设定任务. 请逐行摘录下面的全部材料，一字不改地照抄。

可用材料.
»»

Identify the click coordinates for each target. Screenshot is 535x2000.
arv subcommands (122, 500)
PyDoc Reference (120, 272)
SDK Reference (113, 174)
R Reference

««

输出结果.
Identify the click coordinates for each target. Screenshot is 535x2000.
arv subcommands (122, 500)
PyDoc Reference (120, 272)
SDK Reference (113, 174)
R Reference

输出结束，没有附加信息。